## TASK REQUIREMENTS
[A] From the tag-counting notebook, output the passage that runs from "temp = temp.reset_index()" up to and including "on = 'Tag')".
[B] Decide whether each statement agrees with the tag-counting notebook, giving yes or no along with the notebook's deciding words, quoted exactly: (i) The notebook loads Tags.csv with pandas. (ii) In the rename step, the tag count column gets the name "Counts". (iii) The notebook chooses 50 tags.
[C] Take the tag-counting notebook further, starting after its last line of code.

## SELECTED TEXT
In [1]:
import numpy as np
import pandas as pd

In [2]:
tags = pd.read_csv('../input/stacksample/Tags.csv')

In [3]:
tags.head()

In [4]:
temp = tags['Tag'].value_counts()

In [None]:
#pd.set_option("display.max_rows", None)

In [None]:
# printing the counts - 
#temp

In [5]:
temp = pd.DataFrame(temp)
temp = temp.reset_index()
temp.head()

In [6]:
temp.rename(columns = {'index':'Tag' , 'Tag':'Counts'}, inplace = True)
temp.head()

In [7]:
tags = pd.merge(tags , temp , on = 'Tag')

In [8]:
tags.head()

## **Choosing the 20 immediate tags which have count >= 4021 - for a decent data size and less imbalance in classes i.e., tags**

In [9]:
temp.loc[temp["Counts"] >= 4021, :].index

In [10]:
# stores the row indices of the chosen tags (i.e., tags with counts >= 4021) from the table - temp
chosen_tags_indices = list(range(106, -1, -1))[:20]
chosen_tags_names = list(temp.loc[chosen_tags_indices, "Tag"].values)

(Records from a dataset)
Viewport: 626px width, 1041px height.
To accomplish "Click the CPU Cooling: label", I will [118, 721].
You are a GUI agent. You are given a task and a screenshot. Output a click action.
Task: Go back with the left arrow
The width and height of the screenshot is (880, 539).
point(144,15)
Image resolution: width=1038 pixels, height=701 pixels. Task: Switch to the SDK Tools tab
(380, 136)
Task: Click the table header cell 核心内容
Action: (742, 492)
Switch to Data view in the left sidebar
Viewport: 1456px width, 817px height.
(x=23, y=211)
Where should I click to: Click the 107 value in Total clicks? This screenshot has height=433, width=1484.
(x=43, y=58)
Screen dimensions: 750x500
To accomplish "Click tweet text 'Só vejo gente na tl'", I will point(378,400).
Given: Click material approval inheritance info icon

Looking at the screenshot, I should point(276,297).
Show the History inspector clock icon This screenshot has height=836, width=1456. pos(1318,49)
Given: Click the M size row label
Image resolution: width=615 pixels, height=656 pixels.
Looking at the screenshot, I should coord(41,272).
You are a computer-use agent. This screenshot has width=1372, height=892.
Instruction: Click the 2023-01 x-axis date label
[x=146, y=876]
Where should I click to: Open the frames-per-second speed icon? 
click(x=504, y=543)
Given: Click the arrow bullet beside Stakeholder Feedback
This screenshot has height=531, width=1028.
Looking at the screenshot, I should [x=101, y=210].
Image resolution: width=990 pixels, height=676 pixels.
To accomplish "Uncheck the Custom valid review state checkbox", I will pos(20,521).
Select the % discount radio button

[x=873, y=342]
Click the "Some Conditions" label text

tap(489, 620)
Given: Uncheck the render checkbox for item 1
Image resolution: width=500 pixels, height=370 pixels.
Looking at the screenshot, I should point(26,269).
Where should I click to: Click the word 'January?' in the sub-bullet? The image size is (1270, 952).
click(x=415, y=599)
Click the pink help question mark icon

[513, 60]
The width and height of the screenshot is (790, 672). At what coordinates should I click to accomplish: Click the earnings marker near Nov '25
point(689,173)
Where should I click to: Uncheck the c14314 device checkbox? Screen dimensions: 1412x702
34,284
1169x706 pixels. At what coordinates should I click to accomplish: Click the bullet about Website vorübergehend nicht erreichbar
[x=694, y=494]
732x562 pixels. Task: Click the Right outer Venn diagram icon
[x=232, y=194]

## OUTPUTS BY TASK
[A]
temp = temp.reset_index()
temp.head()

In [6]:
temp.rename(columns = {'index':'Tag' , 'Tag':'Counts'}, inplace = True)
temp.head()

In [7]:
tags = pd.merge(tags , temp , on = 'Tag')

[B]
(i) Yes: "tags = pd.read_csv('../input/stacksample/Tags.csv')"
(ii) Yes: "'Tag':'Counts'"
(iii) No: "Choosing the 20 immediate tags which have count >= 4021"

[C]
In [11]:
#tags.where(tags['Counts']>=20345 , inplace = True)
tags = tags.loc[tags["Tag"].isin(chosen_tags_names), :]

In [12]:
tags.head()

In [None]:
#tags.dropna(inplace = True)
#tags.head()

In [13]:
tags = tags.sort_values(by = 'Id')

In [14]:
tags.head()

In [15]:
tags['Id'] = tags['Id'].astype('int32')

In [16]:
tags.shape

### **Tags file ready**

## **Importing the Questions file -**

In [17]:
q = pd.read_csv('../input/stacksample/Questions.csv' , encoding='latin-1')

In [18]:
q.head()

In [19]:
df = q.drop(['OwnerUserId' ,  'CreationDate' , 'ClosedDate' , 'Score'] , axis =1)

In [20]:
def comb_tags_func(x):
    list_tags = x.values
    tag_comb = ' '.join(list_tags)
    return tag_comb

In [21]:
mapping_dict = tags.groupby('Id')['Tag'].apply(comb_tags_func)

In [None]:
#tags.groupby('Id')['Tag'].count().sort_values(ascending = False)

In [None]:
#mapping_dict

In [22]:
df['tag'] = df['Id'].map(mapping_dict)

In [23]:
df.head()

In [24]:
df.dropna(inplace=True)

In [25]:
df['tag'] = df['tag'].apply(lambda x : x.split())

In [26]:
df.head()

In [27]:
df['Body'].iloc[1]

## **Text cleaning and preprocessing -**

In [28]:
df['Body']=df['Body'].str.replace('<p>',' ')

In [29]:
import re
df['Body']=df['Body'].apply(lambda x : re.sub('(https?:\/\/)?([\da-z\.-]+)\.([a-z\.]{2,6})([\/\w \.-]*)' , ' ' , x))

In [30]:
df['Body']=df['Body'].str.replace('</p>',' ')
df['Body']=df['Body'].str.replace('\n',' ')
df['Body']=df['Body'].str.replace('</a>',' ')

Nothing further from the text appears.